Promesse de campagne de Nicolas Sarkozy et lancée en 2007, la Garantie des risques locatifs (GRL), une assurance en cas de loyers impayés souscrite par des propriétaires louant à des ménages ne répondant pas aux critères de solvabilité habituels, n'a pas connu le succès escompté. La raison? Les compagnies d'assurances sont plus que réticentes. Un nouvel accord conclu cette semaine entre le patronat, les syndicats et les compagnies d'assurance devrait permettre d'augmenter le nombre de propriétaires disposant d'une assurance contre le risque de loyers impayés. Actuellement, seulement 10% des loueurs en bénéficie.

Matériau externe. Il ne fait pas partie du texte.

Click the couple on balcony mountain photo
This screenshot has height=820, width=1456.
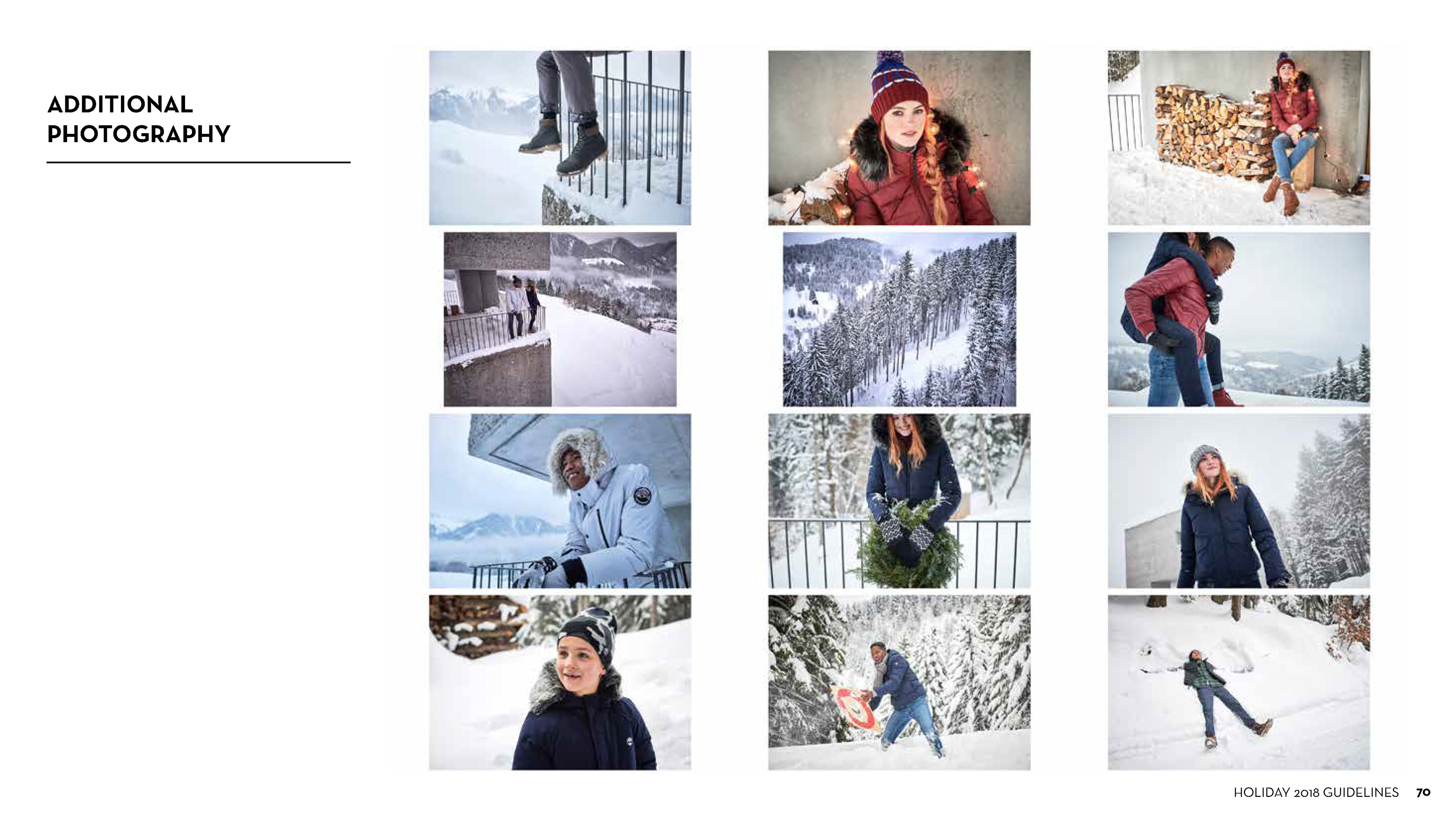click(x=560, y=319)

Ce nouveau dispositif prévoit le paiement par le propriétaire d'une cotisation fixée entre 1,8% à 2,5% du montant du loyer. Et pour inciter les assurances, l'accord prévoit le versement d'une compensation financière. Elle sera versée par l'organisme qui gère le 1% logement, en fonction d'un «taux d'effort», autrement dit le rapport entre le total du loyer et des charges par rapport aux revenus du locataire. Mais le nouveau système ne convainc pas totalement. «Il peut fonctionner au début car il va permettre à certains petits propriétaires de louer», explique Jean Perrin, le président de l'Union nationale de la propriété immobilière (UNPI). Mais, selon lui, «le système est voué à l'échec et va exploser en vol car les primes couvriront seulement 40% des sinistres envisagés».